Vanska's Fifth (coupled here with the Fourth Symphony) is deliberately and thoughtfully paced. The transition from the third to fourth movements is seamless and powerful, exuding all of the majesty intended by the composer. Such conducting consideration typically leads to a darker, more rich interpretation, one that shines its light from the Romantic side of Wagner rather than the classical side of Haydn. The result is a full-bodied American performance captured in living color by the crack BIS engineers. This is warm surround-sound Beethoven.

Ludwig van Beethoven
Beethoven: Symphonies Nos. 5 & 8 [Hybrid SACD]
Royal Flemish Philharmonic, Philippe Herreweghe
Pentatone, 2007


Philippe Herreweghe could not have approached his Fifth Symphony any more differently. Herreweghe is best know for his period instrument recordings of the Baroque repertorie with his Colligum Vocale. Like Nikolaus Harnoncourt before him, Herreweghe takes his period instrument experience and applies it to the modern orchestra, in this case with dazzeling effect.

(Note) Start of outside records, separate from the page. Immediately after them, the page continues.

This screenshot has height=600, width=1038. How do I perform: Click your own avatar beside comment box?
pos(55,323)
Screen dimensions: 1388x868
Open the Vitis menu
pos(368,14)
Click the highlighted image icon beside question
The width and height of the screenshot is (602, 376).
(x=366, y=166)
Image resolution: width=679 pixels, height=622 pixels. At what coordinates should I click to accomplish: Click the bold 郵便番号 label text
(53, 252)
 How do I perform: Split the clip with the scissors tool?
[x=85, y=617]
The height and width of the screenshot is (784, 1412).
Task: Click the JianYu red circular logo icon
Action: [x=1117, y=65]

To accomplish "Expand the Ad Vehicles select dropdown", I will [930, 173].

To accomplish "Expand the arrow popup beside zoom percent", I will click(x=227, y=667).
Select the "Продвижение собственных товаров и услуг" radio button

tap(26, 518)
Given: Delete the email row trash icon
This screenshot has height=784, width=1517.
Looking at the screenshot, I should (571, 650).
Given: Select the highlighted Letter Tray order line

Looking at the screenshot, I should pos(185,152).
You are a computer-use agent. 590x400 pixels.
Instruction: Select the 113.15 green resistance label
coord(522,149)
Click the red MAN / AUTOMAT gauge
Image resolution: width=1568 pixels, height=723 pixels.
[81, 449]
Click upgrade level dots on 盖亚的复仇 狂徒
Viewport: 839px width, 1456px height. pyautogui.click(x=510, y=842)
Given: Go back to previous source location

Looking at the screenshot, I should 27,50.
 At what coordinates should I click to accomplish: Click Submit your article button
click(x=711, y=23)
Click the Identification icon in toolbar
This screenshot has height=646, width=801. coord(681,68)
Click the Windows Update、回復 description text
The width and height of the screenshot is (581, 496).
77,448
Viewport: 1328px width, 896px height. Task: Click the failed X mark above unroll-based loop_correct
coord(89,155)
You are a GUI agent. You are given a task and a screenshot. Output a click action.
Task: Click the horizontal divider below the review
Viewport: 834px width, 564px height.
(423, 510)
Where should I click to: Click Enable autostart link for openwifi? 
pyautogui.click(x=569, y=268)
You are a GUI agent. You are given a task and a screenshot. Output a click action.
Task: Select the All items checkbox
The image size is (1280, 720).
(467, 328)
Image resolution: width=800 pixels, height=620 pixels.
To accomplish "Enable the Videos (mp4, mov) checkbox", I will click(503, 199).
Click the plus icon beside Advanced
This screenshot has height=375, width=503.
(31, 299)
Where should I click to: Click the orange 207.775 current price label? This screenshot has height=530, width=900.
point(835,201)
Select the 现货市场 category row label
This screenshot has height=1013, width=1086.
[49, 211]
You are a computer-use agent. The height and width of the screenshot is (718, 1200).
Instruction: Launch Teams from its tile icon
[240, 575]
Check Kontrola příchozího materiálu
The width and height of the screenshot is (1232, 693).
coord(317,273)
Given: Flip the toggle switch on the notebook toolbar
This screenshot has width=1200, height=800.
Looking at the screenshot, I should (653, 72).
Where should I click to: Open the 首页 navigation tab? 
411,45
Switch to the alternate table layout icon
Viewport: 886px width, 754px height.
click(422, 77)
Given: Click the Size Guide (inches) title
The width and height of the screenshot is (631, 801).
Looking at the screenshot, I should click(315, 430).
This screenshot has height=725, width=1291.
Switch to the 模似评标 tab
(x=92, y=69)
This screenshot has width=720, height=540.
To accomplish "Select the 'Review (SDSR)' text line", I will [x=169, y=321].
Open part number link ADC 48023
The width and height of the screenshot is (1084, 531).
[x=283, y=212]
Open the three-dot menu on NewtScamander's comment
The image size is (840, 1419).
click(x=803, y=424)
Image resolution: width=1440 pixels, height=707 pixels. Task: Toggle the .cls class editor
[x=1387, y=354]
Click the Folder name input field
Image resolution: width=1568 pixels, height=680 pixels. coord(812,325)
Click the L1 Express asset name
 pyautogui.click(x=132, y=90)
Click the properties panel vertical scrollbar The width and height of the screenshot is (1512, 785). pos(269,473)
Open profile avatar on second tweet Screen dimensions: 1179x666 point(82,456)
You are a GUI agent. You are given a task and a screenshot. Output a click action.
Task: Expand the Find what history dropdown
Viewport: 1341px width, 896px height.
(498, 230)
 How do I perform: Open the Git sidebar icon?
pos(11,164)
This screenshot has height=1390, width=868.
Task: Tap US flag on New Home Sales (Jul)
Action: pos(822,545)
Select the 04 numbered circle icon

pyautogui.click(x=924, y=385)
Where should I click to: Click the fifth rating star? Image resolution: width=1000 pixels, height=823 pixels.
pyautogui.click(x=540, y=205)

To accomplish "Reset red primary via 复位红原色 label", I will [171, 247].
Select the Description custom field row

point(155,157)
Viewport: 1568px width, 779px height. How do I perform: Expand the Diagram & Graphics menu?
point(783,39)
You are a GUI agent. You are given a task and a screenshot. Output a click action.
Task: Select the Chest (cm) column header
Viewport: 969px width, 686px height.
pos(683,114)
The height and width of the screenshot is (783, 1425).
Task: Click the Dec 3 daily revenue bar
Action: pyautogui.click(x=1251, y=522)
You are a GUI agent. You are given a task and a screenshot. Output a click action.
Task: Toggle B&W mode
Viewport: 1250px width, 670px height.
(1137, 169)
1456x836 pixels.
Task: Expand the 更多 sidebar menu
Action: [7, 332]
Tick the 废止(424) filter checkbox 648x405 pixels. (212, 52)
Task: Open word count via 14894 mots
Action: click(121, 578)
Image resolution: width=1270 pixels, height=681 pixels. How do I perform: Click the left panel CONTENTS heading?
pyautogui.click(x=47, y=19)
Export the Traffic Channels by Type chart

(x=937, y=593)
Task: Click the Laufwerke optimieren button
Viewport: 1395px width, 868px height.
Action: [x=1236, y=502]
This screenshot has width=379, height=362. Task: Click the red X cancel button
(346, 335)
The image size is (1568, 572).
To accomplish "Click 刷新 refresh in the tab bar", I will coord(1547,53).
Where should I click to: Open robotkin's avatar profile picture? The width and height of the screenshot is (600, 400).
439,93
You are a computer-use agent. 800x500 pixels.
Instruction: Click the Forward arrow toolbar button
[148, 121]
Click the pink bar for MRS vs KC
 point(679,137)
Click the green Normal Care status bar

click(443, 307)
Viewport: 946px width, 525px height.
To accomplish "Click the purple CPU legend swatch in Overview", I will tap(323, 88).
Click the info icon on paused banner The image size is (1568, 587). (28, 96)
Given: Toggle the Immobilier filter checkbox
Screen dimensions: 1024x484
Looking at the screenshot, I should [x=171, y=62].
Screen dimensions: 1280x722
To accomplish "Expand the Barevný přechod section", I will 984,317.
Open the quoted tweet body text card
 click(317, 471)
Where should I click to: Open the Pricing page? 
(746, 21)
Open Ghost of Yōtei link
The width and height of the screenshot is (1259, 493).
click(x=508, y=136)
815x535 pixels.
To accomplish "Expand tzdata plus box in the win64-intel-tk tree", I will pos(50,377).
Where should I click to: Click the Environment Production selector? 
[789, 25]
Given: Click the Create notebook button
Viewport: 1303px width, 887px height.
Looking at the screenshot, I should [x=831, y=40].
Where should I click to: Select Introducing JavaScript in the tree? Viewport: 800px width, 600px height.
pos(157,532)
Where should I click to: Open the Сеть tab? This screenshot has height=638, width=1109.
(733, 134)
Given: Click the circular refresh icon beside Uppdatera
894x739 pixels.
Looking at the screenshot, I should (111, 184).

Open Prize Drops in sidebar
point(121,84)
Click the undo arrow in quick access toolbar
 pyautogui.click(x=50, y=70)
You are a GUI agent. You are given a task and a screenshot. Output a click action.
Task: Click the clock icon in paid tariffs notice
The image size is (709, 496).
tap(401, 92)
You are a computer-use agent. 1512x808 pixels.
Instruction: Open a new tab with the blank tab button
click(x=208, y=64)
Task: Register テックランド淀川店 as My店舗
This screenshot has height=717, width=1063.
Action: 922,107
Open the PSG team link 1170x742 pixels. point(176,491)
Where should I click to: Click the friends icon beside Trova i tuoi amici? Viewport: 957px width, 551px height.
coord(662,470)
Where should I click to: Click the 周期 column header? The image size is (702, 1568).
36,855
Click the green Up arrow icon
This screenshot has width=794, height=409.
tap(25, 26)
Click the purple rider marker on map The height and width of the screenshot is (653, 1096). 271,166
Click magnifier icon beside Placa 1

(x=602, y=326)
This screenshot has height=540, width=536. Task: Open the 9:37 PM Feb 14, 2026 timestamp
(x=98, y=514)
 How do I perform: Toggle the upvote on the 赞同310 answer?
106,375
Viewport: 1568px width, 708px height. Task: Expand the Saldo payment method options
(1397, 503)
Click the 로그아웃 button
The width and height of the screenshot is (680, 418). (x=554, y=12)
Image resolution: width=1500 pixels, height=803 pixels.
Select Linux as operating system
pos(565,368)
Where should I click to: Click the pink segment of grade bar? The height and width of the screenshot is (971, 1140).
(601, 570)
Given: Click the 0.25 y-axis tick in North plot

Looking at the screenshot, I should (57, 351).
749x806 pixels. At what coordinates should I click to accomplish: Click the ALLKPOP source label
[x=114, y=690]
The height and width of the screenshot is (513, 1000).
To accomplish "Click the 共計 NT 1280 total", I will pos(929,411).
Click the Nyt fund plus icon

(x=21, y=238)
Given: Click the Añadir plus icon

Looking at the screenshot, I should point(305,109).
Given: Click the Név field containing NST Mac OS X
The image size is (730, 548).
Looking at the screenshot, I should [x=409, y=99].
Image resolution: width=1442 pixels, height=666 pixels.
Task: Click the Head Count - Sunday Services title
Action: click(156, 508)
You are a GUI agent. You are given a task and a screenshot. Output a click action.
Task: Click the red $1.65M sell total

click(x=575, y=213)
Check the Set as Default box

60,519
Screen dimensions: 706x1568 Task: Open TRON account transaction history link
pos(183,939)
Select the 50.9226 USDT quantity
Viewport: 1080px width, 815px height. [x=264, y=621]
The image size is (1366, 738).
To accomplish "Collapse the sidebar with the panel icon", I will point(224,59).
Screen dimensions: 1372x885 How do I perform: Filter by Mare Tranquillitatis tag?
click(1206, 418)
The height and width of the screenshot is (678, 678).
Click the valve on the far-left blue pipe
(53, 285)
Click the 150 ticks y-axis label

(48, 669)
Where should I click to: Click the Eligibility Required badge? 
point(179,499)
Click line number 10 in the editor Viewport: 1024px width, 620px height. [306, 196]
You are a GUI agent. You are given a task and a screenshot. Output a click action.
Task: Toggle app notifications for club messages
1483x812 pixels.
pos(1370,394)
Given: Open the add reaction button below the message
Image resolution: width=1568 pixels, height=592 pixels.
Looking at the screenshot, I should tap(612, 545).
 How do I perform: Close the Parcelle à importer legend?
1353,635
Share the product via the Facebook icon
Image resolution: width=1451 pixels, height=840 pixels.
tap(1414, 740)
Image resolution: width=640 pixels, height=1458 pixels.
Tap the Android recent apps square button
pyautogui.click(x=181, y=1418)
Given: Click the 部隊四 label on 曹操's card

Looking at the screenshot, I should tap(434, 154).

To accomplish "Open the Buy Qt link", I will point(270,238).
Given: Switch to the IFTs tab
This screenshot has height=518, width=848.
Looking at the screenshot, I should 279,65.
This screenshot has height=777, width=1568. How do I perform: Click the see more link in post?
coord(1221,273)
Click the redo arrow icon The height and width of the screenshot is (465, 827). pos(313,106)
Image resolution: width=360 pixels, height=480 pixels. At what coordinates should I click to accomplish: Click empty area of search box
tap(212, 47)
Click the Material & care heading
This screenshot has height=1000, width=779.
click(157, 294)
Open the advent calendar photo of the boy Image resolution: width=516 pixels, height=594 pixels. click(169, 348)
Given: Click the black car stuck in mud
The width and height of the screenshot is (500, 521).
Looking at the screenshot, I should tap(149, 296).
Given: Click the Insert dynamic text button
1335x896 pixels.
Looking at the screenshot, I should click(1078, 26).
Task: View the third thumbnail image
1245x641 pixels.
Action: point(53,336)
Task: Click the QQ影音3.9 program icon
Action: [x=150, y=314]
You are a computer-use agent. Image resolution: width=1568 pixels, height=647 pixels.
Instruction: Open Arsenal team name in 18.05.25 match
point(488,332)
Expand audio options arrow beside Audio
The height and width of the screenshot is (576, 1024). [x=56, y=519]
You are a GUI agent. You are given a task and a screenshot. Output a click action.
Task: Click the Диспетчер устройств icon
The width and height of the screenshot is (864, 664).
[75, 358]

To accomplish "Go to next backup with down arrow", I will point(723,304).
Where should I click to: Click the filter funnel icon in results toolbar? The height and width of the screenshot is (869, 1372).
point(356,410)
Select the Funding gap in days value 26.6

Herreweghe takes allegro con brio seriously, clicking of the symphony opening at a fast pace. Sonically this is three dimensional Beethoven the listen can walk around in. Where Vanska's Fifth is a beautiful painting, Herreweghe's is an interactive landscape where tone fly around the listener as he or she is walking through. Herreweghe's approach and attack are fresh and clean with little of the romantic excess usually reserved for this piece in the 20th century. The engineering ensures discreet separation between insturments and instrument groups.

This is Beethoven at a trot. While thoughtfully considered, Herreweghe throws this masterpiece off with a fearlessness that never breaks down. The symphony makes sense. While not a high wire act, Herreweghe's Fifth is nevertheless a bracing experience for the listener, who will hear this piece and wonder when it will fall apart, but it never does and in fact is executed perfectly. The 5.1.1 Surround Sound is stunning. One might expect Herreweghe's Ninth to require a new Holy Day of Obligation.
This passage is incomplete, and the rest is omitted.